Yes, with respect to GC cycles triggered by "too much" custom data
allocation.

There are a variety of things that can cause GC thrashing.  One of them
is the GC "space overhead" parameter, which controls how aggressive the
GC is at reclaiming memory.  Another is your minor heap size - if your
minor heap is too small, it can cause excess GC activity.  I documented
the parameter tuning I have done to reduce GC cost on my blog[1], but
here's a short summary:

 * Increase minor heap size.  I usually use 1M or 4M words; my general
rule of thumb is that I want one "work unit" with its temporary storage
requirements to fit in a minor heap.  This decreases the frequency both
of minor collections and major slices.
 * Increase space_overhead; I increase this to 100 or 200 (the default
is 80), as I typically run my large codes on machines with lots of spare
RAM and can accept a space-speed tradeoff.
 * Increase the heap increment.  If your process will require lots of
RAM, this lets it allocate that memory in bigger chunks further
decreasing the memory overhead.

################

**SET PROBLEM 1**
Revise the GC tuning post between "There are a" and "and major slices.", inclusive, replacing "minor heap" with "nursery".
**SET PROBLEM 2**
According to the GC tuning post, what is the default value of space_overhead?
**SET PROBLEM 3**
Resume the GC tuning post after its last sentence.
The records have no connection to the GC tuning post.

################

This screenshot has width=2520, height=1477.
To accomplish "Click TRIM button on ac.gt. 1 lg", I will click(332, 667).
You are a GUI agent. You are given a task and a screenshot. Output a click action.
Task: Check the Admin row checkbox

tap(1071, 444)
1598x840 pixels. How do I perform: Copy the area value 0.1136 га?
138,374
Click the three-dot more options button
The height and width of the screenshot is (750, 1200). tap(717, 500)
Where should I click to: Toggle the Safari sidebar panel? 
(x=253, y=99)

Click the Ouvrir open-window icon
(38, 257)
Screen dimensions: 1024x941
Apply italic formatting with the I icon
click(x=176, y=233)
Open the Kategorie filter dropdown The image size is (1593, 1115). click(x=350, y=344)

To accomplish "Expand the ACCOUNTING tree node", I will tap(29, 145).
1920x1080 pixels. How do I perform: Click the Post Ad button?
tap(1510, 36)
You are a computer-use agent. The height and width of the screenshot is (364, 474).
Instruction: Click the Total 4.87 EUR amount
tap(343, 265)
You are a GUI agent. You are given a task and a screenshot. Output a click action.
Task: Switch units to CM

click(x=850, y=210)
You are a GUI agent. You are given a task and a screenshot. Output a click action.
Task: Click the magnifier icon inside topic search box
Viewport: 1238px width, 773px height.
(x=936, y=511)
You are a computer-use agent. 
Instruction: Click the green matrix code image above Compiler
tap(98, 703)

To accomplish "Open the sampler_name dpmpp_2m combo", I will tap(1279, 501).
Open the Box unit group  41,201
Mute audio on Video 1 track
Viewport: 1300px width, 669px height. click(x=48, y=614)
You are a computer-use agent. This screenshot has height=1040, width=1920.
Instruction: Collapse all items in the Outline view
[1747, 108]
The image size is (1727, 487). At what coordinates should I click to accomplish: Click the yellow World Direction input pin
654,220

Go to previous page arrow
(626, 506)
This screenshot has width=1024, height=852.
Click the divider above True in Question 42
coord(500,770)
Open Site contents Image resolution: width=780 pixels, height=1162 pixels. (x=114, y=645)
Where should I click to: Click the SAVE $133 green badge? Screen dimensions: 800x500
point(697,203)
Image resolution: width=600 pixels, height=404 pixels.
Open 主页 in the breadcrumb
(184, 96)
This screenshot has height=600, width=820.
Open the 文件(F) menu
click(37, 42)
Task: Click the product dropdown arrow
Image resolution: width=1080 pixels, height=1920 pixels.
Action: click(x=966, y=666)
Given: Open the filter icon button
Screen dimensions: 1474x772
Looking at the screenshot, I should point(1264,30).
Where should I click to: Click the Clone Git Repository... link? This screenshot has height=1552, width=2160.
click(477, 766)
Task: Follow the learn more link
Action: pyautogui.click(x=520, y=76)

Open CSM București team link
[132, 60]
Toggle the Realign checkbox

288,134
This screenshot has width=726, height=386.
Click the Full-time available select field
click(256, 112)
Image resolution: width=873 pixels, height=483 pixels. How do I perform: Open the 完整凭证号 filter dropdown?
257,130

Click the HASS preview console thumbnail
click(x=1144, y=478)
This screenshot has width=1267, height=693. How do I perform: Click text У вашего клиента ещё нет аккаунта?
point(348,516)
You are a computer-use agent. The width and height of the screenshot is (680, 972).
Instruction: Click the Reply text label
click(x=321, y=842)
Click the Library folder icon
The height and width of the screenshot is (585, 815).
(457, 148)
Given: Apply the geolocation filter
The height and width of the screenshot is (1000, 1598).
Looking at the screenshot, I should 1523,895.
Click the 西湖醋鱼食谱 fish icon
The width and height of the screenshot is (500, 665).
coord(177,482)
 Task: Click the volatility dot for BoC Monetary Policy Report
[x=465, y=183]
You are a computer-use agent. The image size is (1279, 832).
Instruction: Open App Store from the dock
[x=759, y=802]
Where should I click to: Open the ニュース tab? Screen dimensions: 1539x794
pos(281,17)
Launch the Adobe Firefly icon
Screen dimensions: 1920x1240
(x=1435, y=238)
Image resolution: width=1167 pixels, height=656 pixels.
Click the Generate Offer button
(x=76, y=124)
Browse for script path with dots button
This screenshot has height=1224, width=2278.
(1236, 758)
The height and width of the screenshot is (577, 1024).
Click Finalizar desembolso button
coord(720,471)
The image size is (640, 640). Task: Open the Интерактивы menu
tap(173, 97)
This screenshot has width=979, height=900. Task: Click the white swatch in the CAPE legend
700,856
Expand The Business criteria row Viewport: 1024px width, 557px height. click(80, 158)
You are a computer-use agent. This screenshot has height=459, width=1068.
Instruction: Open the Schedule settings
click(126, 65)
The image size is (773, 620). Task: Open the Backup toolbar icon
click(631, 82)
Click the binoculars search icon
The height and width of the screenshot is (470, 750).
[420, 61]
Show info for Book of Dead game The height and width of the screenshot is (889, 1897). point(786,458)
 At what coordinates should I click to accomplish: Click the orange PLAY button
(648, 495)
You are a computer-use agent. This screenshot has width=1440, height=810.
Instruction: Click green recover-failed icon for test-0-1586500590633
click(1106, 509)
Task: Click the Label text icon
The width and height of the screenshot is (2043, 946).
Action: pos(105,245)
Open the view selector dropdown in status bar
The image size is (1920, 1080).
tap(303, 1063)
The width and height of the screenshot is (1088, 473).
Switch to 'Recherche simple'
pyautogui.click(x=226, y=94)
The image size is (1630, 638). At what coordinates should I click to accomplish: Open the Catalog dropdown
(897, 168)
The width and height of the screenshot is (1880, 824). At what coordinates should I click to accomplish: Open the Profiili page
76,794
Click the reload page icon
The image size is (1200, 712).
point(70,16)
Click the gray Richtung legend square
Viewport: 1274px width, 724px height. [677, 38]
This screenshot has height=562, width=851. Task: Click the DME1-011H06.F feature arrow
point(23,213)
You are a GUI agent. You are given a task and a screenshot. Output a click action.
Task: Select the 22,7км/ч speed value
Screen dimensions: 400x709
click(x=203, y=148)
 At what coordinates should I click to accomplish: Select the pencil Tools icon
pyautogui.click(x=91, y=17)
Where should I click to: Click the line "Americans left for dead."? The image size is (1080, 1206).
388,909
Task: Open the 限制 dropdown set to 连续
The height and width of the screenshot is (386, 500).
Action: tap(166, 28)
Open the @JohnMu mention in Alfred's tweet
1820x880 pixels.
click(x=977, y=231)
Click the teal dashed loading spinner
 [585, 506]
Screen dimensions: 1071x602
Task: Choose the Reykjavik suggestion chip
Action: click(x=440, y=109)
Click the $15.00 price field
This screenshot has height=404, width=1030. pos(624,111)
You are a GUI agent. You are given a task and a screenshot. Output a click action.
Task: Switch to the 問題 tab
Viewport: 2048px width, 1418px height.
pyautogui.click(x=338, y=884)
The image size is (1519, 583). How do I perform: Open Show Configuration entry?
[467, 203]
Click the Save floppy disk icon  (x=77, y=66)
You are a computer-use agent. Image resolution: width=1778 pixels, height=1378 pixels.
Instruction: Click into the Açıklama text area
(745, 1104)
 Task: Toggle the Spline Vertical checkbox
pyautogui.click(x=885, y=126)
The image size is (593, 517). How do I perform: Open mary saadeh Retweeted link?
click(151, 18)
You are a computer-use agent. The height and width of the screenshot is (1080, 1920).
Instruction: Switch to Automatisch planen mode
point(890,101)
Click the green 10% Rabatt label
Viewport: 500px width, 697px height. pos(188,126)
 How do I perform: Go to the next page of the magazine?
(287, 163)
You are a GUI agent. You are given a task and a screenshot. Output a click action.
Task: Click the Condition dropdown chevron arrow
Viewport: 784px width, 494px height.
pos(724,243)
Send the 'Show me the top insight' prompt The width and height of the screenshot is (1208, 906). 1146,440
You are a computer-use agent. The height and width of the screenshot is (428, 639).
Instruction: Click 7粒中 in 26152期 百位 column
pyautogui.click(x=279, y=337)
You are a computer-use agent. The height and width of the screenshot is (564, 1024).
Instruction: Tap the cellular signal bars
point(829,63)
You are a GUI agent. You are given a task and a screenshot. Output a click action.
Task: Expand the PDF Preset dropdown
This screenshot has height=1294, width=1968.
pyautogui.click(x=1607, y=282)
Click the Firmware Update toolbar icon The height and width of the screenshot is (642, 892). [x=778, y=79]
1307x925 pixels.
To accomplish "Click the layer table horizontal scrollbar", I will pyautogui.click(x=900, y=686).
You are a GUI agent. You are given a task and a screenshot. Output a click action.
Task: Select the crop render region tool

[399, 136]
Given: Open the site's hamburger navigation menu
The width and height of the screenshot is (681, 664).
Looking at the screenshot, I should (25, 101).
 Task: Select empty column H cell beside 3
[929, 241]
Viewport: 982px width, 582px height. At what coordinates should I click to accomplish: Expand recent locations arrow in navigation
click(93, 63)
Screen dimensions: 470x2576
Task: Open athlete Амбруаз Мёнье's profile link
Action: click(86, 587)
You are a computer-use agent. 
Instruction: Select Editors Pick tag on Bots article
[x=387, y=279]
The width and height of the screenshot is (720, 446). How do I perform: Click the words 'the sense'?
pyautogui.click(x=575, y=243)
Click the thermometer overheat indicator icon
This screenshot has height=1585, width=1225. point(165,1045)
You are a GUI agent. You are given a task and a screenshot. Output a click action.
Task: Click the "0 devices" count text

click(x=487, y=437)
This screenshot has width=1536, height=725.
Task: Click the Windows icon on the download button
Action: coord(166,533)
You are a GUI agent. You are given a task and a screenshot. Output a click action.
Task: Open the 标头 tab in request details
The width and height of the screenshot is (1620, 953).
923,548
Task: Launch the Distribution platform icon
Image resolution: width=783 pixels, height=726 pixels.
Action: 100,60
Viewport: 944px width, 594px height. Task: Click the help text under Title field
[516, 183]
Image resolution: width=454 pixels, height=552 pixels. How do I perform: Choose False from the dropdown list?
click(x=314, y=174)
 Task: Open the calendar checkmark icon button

################

**FINAL ANSWER 1**
There are a variety of things that can cause GC thrashing.  One of them
is the GC "space overhead" parameter, which controls how aggressive the
GC is at reclaiming memory.  Another is your nursery size - if your
nursery is too small, it can cause excess GC activity.  I documented
the parameter tuning I have done to reduce GC cost on my blog[1], but
here's a short summary:

 * Increase nursery size.  I usually use 1M or 4M words; my general
rule of thumb is that I want one "work unit" with its temporary storage
requirements to fit in a nursery.  This decreases the frequency both
of minor collections and major slices.

**FINAL ANSWER 2**
80

**FINAL ANSWER 3**
I also use a patched Bigarray that allows me to set the "max" parameter
it uses in its invocations of caml_alloc_custom, but if you are not
using bigarray that shouldn't be impacting your program's performance.
It's quite critical when allocating large bigarrays, though!  Having
custom blocks allocated near or above the "max" param is a sure-fire
recipe for GC thrashing.  It sounds like you're avoiding that pitfall,
though.

So, the short short story: you're doing many of the right things
(measuring, not letting custom allocations thrash the GC).  Some more
parameter tuning will hopefully help you decrease your GC overhead.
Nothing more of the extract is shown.